If Blizzard and Sony don't have the ability to create it themselves, and thus had to go to a third party, I highly doubt Jagex could avoid the same pitfall. If you want a non-mobile authenticator, expect to pay $6-7 for it.

 

That's not the only type of authentication. A good backup method is to use entropy to generate a key value pair that you associate with your account. This could be done with simple software on the device, or stored as a raw binary file and distributed. It would be fairly cheap now, a very tiny flash drive can hold enough data. That extra authentication could be added if a user desired. Password safe software uses this method a lot.

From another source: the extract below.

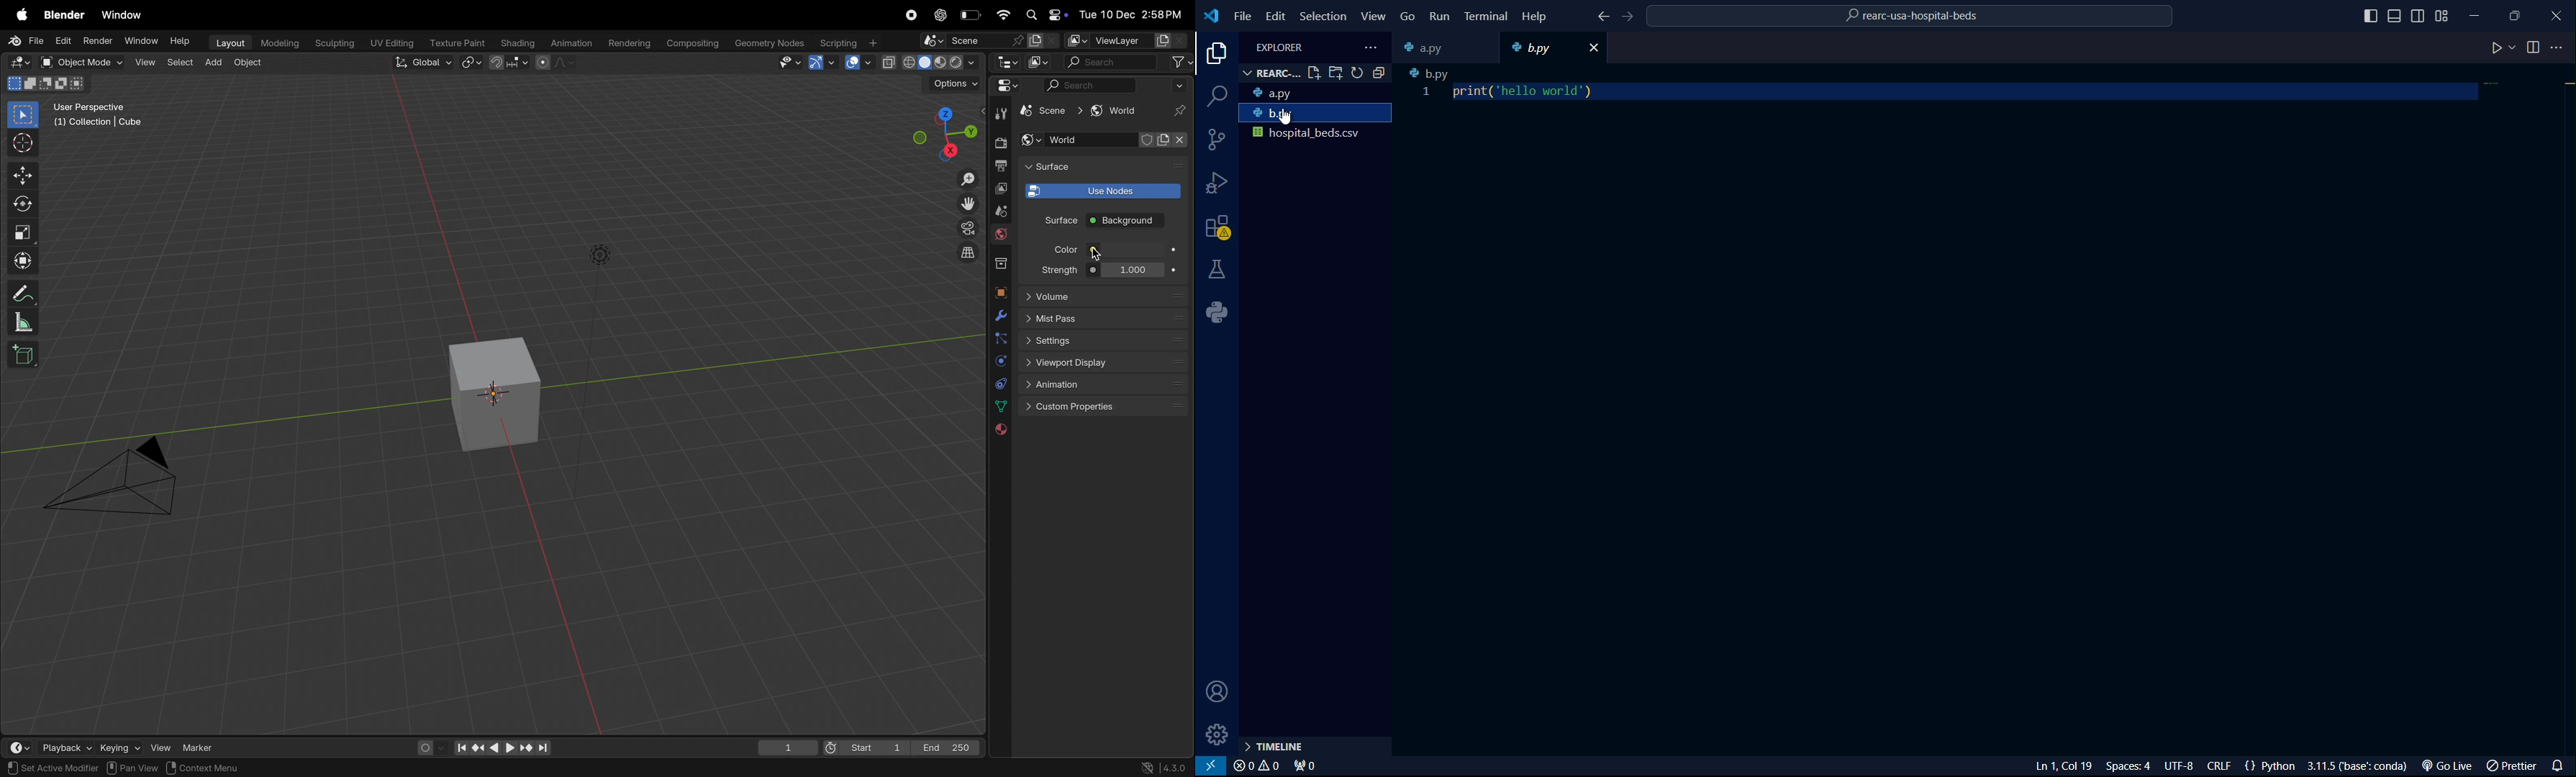  I want to click on close app, so click(2559, 14).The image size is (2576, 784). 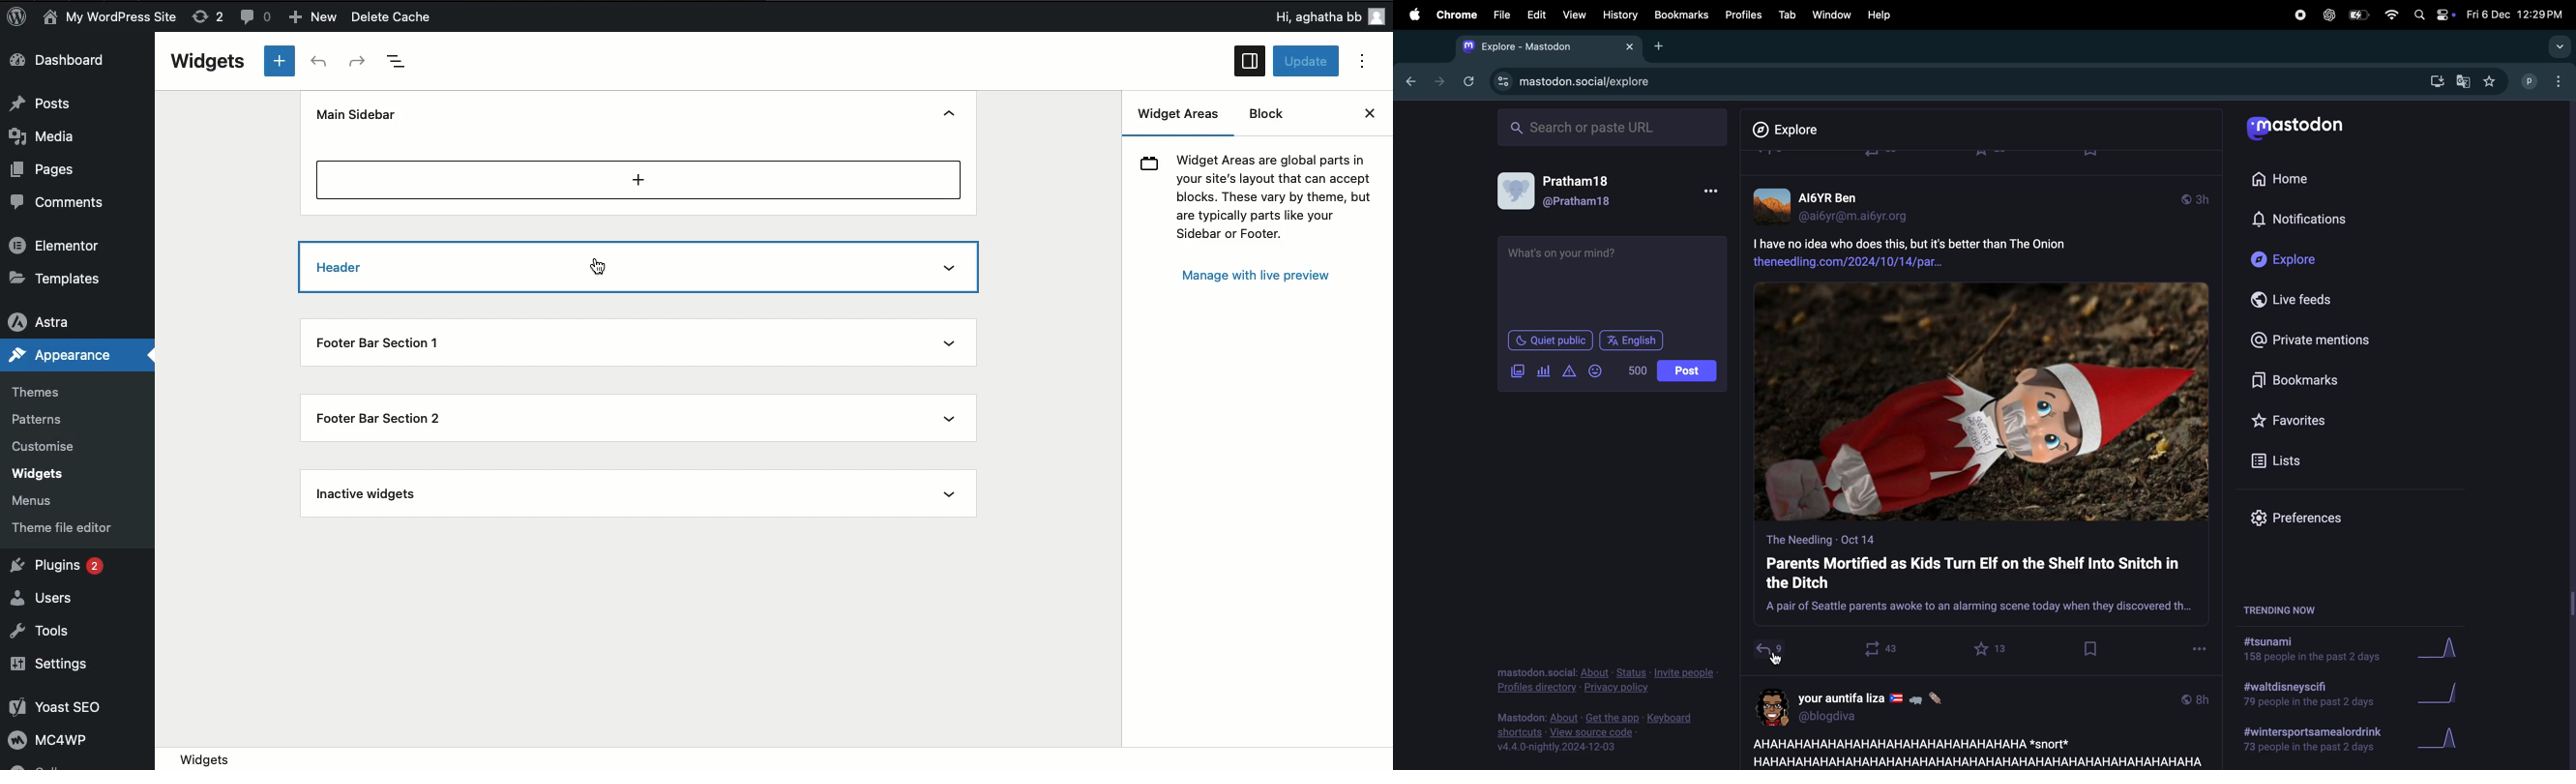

I am not sure how secure it is compared to the VASCO system though.

[Omali]

That's not the only type of authentication. A good backup method is to use entropy to generate a key value pair that you associate with your account. This could be done with simple software on the device, or stored as a raw binary file and distributed. It would be fairly cheap now, a very tiny flash drive can hold enough data. That extra authentication could be added if a user desired. Password safe software uses this method a lot. I am not sure how secure it is compared to the VASCO system though.

 

I can't vouch for 100% truth, but according to Blizzard when rumors started about people with authenticators being hacked, they reported that they have never seen a single case of an account with an authenticator being broken into. I'm not saying the VASCO system is the only system, but it does appear to be the dongle of choice for MMOs at the moment.